Suppose $\mathbf{D} = \begin{bmatrix} \textbf{A} & \textbf{b} \\ \textbf{b}^T & c \end{bmatrix}$ where $\textbf{A} \in \mathbb{R}^{n \times n}$, $\textbf{b} \in \mathbb{R}^n$ and $c \in \mathbb{R}$. Suppose also that $\mathbf{A} \succ 0$. Prove that $\mathbf{D} \succcurlyeq 0$ if and only if $c - \mathbf{b}^T\mathbf{A}^{-1}\mathbf{b} \geq 0$.

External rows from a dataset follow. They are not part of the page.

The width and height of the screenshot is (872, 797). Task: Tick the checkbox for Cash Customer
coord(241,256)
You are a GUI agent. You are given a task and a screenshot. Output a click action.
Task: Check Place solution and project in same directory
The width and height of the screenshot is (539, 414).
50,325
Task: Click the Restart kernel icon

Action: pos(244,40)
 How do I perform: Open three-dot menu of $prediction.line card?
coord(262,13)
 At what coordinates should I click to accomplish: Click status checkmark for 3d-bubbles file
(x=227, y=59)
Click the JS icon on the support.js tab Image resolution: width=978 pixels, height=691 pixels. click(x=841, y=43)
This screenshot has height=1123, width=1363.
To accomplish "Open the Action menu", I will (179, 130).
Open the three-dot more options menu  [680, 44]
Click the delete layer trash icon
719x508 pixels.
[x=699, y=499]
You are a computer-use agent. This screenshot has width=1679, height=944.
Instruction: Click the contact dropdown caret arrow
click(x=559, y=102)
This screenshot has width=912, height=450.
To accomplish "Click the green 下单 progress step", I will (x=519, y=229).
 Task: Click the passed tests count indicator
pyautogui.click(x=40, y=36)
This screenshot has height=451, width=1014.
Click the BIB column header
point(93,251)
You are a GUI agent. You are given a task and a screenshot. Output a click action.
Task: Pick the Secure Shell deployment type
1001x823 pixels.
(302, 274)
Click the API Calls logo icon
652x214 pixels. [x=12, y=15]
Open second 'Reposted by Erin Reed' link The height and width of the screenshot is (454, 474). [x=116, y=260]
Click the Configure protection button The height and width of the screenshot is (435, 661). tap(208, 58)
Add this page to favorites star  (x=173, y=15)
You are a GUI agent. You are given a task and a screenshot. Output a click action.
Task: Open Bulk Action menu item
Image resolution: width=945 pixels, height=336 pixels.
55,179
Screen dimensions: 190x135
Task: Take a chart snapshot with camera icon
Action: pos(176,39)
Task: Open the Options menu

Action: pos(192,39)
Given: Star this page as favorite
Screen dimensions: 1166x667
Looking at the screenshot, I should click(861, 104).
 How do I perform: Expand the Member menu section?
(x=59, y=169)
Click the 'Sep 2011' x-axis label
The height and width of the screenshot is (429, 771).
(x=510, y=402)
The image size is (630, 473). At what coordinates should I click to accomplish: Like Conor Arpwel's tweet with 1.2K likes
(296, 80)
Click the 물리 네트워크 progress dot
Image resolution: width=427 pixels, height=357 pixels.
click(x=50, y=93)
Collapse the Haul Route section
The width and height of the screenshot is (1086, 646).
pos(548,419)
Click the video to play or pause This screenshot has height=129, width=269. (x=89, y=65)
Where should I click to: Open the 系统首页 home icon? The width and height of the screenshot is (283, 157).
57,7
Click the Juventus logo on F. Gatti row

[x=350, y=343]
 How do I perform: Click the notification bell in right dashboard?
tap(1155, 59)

Following the answer here I have factorized the matrix $\mathbf{D}$ as:
$\begin{bmatrix} 1 & 0\\ b^TA^{-1} & 1 \end{bmatrix} \begin{bmatrix} A & 0 \\ 0 & c - b^TA^{-1}b^T \end{bmatrix} \begin{bmatrix} 1 & 0 \\ bA^{-1} & 1 \end{bmatrix}^T$
However, I'm not entirely sure how to complete the proof. I know that if we can show $\textbf{Tr}(\mathbf{D}) \geq 0$ and $\det (\mathbf{D}) \geq 0$, then we know that $\mathbf{D}$ is positive semidefinite, and it's easy to see that latter is true if and only if $c - \mathbf{b}^T\mathbf{A}^{-1}\mathbf{b} \geq 0$, but I'm not sure about the former. Maybe there's also a cleaner way to go about doing this?